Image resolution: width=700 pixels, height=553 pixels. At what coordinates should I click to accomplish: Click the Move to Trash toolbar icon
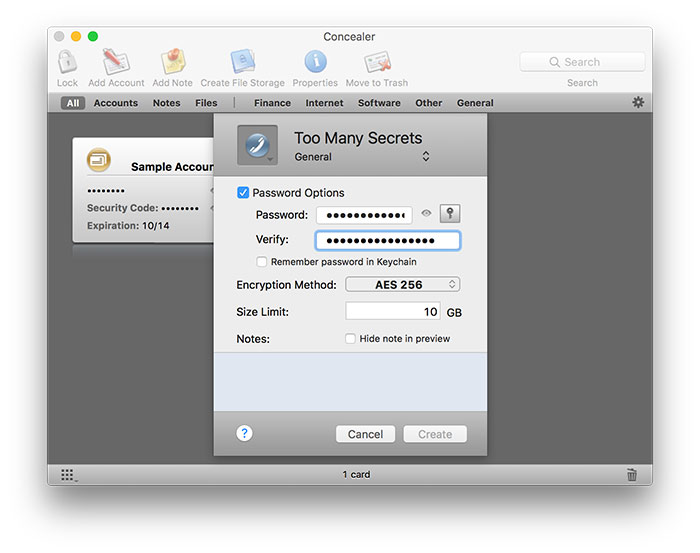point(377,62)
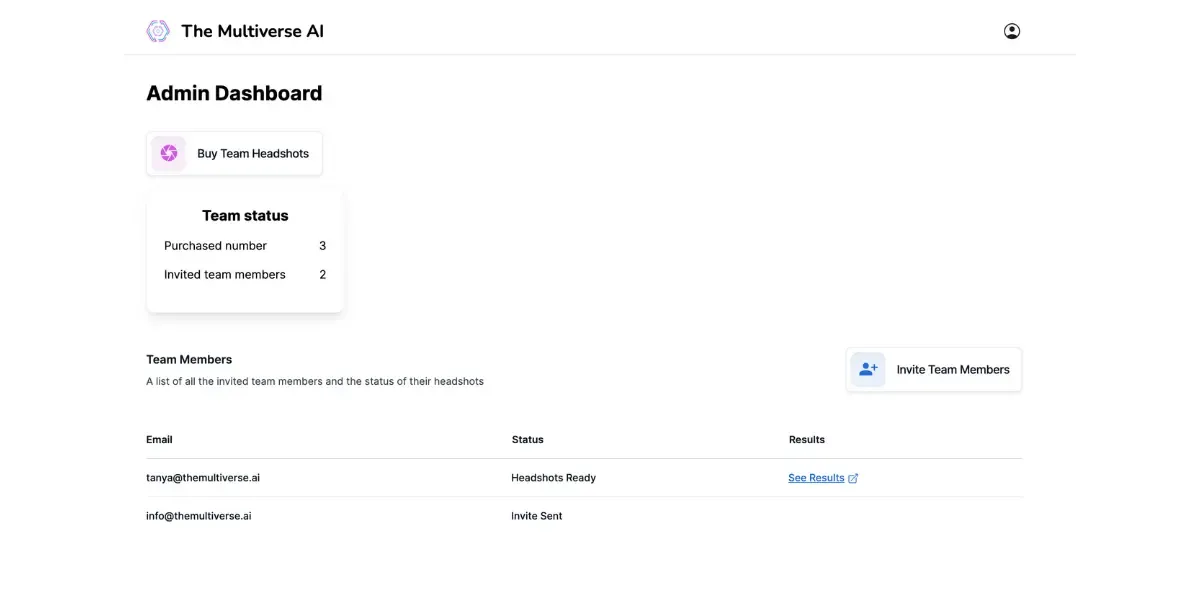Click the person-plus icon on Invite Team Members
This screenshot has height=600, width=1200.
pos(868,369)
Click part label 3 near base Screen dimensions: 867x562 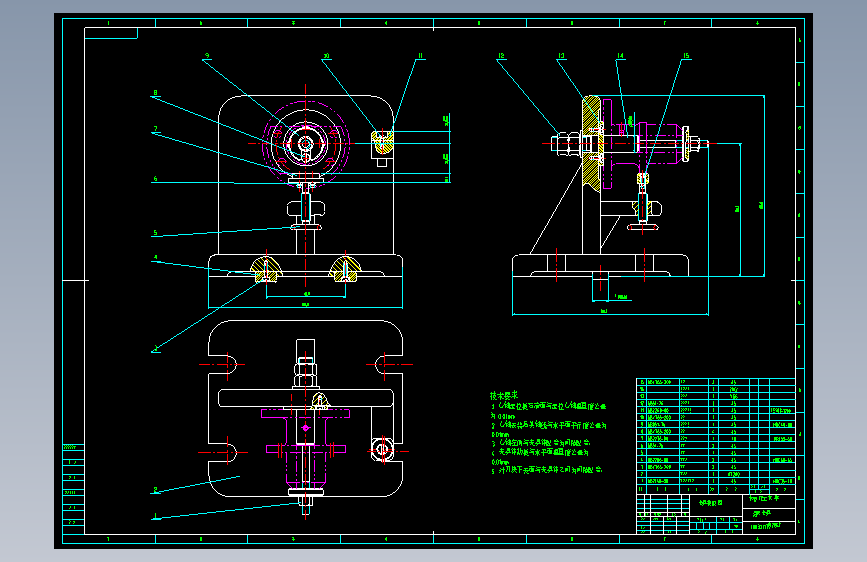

> [WORK INSTRUCTIONS] Any picture in the listing above gets left out; output the rest exactly.

> [FINISHED TASK]
Image resolution: width=700 pixels, height=553 pixels. At what coordinates should I click to accomplish: Click the Move to Trash toolbar icon
point(377,62)
Click the person-plus icon on Invite Team Members
This screenshot has height=600, width=1200.
pos(868,369)
Click part label 3 near base Screen dimensions: 867x562 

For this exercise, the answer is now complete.